Memory usage multiplier. (memory_usage) Controls the proportion of physical memory allocated for sorting and other in-memory caches. The default is 100, which corresponds to approximately 10% of physical memory. Increase this value to improve sort performance where free memory is available, but be careful of increasing it so high as to cause excessive paging.

Modeling memory limit percentage. (modelling_memory_limit_percentage) Controls the proportion of physical memory allocated for training Kohonen and k-means models. The default is 25%. Increase this value to improve training performance where free memory is available, but be careful of increasing it so high as to cause excessive paging when data spills onto the disk.

Allow modeling memory override. (allow_modelling_memory_override) Enables or disables the Optimize for Speed option in certain modeling nodes. The default is enabled. This option allows the modeling algorithm to claim all available memory, bypassing the percentage limit option. You may want to disable this if you need to share memory resources on the server machine.

Maximum and minimum server port. (max_server_port and min_server_port) Specifies the range of port numbers that can be used for the additional socket connections between client and server that are required for interactive models and stream execution. These require the server to listen on another port; not restricting the range could cause problems for users on systems with firewalls. Default value for both is –1, meaning "no restriction." Thus, for example, to set the server to listen on port 8000 or above, you would set min_server_port to 8000 and max_server_port to –1.

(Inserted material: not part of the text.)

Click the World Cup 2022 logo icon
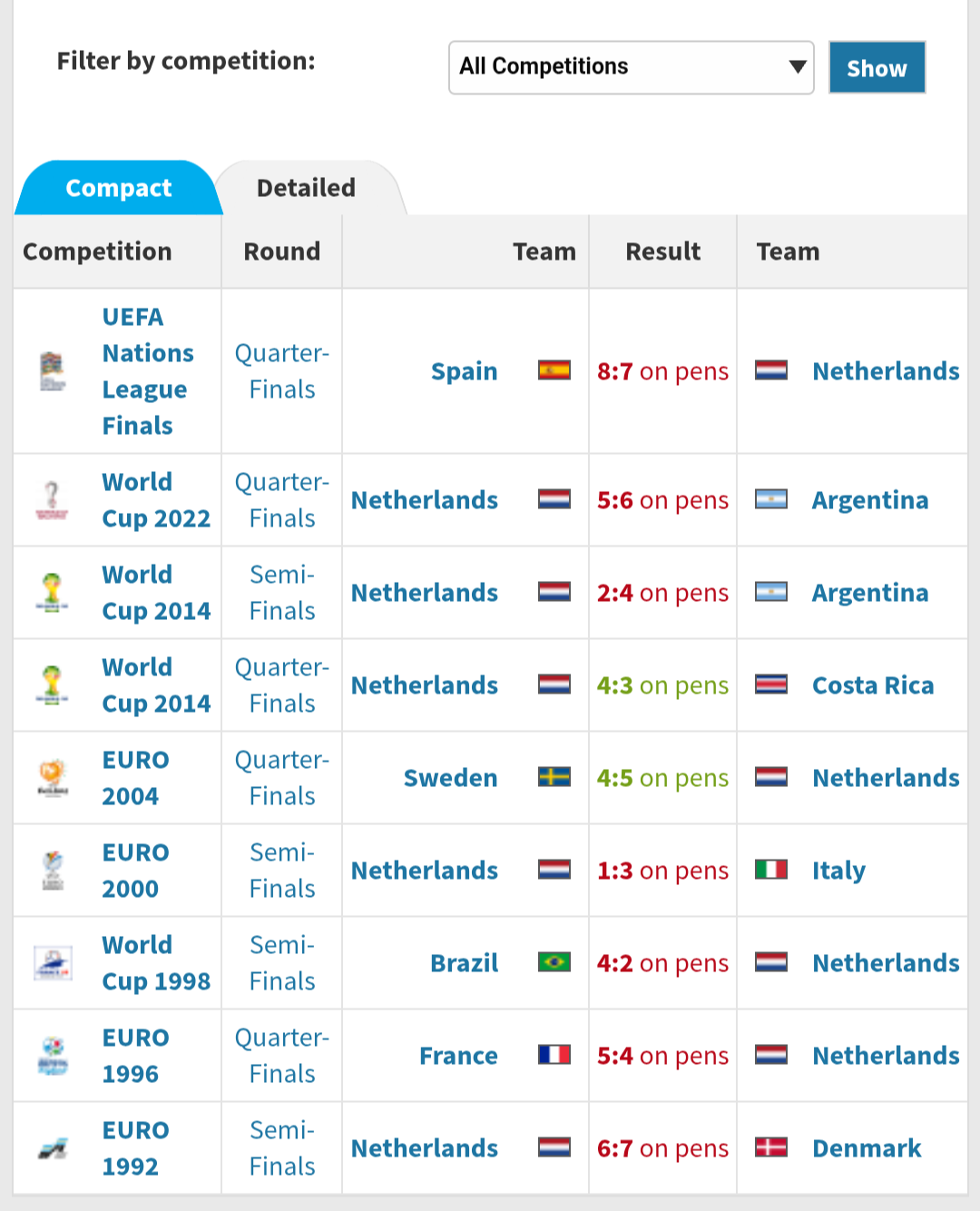The width and height of the screenshot is (980, 1211). pyautogui.click(x=52, y=500)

Note that you must open additional ports over the main server port to open or execute a stream, and correspondingly more ports if you want to open or execute concurrent streams. This is required in order to capture feedback from the stream execution.

By default, IBM SPSS Modeler will use any open port that is available; if it does not find one (for example, if they are all closed by a firewall), an error is displayed when you execute the stream. To configure the range of ports, IBM SPSS Modeler will need two open ports (in addition to the main server port) available per concurrent stream, plus 3 additional ports for each ODBC connection from within any connected client (2 ports for the ODBC connection for the duration of that ODBC connection, and an additional temporary port for authentication).

Note: An ODBC connection is an entry in the database connections list, and can be shared between multiple database nodes specified with the same database connection.

Note: It is possible that the authentication ports can be shared if the connections are made at different times).

Note: Best practice dictates that the same ports should be used to communicate with both IBM SPSS Collaboration and Deployment Services and SPSS Modeler Client. These can be set as max_server_port and min_server_port.

Note: If you change these parameters, you need to restart SPSS Modeler Server for the change to take effect.

Array fetch optimization. (sql_row_array_size) Controls the way that SPSS Modeler Server fetches data from the ODBC datasource. The default value is 1, which fetches a single row at a time. Increasing this value causes the server to read the information in larger chunks, fetching the specified number of rows into an array. With some operating system/database combinations, this can result in improvements to the performance of SELECT statements.